(Recorded information)

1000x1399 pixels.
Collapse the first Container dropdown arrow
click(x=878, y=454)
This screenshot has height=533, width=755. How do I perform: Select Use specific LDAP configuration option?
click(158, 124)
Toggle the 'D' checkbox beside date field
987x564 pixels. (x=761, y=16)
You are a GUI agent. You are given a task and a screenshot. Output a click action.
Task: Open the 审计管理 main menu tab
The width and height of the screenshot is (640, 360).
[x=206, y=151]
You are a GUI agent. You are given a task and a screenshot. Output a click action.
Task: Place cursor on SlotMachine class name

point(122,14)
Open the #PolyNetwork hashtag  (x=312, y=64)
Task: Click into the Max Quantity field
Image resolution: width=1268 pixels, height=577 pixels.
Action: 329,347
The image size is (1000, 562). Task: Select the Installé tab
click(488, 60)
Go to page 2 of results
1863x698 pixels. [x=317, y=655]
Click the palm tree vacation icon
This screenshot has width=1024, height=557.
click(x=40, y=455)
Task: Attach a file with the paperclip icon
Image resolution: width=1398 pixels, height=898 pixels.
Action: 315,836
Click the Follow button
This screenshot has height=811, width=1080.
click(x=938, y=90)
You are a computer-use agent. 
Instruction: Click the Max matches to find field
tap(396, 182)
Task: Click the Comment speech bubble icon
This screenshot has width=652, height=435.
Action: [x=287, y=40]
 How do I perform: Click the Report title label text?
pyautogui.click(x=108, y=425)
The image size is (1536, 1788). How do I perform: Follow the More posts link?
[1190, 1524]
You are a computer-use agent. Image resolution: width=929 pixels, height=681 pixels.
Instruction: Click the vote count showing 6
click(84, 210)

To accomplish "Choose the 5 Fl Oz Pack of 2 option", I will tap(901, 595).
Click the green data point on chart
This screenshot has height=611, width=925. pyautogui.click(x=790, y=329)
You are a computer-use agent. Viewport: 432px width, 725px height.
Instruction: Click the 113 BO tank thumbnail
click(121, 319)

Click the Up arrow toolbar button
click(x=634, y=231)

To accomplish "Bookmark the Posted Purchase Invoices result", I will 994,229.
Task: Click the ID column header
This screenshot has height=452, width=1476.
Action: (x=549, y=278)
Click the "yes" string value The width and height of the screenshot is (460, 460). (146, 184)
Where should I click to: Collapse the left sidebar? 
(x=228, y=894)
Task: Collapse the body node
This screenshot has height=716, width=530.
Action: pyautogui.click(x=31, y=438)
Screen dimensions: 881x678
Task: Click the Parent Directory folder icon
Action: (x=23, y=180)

(End Recorded information)

## Exercise description
Return only the lines from the beginning of the material up to and including the line with "Click the Follow button", exactly as written.

## Output for this exercise
1000x1399 pixels.
Collapse the first Container dropdown arrow
click(x=878, y=454)
This screenshot has height=533, width=755. How do I perform: Select Use specific LDAP configuration option?
click(158, 124)
Toggle the 'D' checkbox beside date field
987x564 pixels. (x=761, y=16)
You are a GUI agent. You are given a task and a screenshot. Output a click action.
Task: Open the 审计管理 main menu tab
The width and height of the screenshot is (640, 360).
[x=206, y=151]
You are a GUI agent. You are given a task and a screenshot. Output a click action.
Task: Place cursor on SlotMachine class name

point(122,14)
Open the #PolyNetwork hashtag  (x=312, y=64)
Task: Click into the Max Quantity field
Image resolution: width=1268 pixels, height=577 pixels.
Action: 329,347
The image size is (1000, 562). Task: Select the Installé tab
click(488, 60)
Go to page 2 of results
1863x698 pixels. [x=317, y=655]
Click the palm tree vacation icon
This screenshot has width=1024, height=557.
click(x=40, y=455)
Task: Attach a file with the paperclip icon
Image resolution: width=1398 pixels, height=898 pixels.
Action: 315,836
Click the Follow button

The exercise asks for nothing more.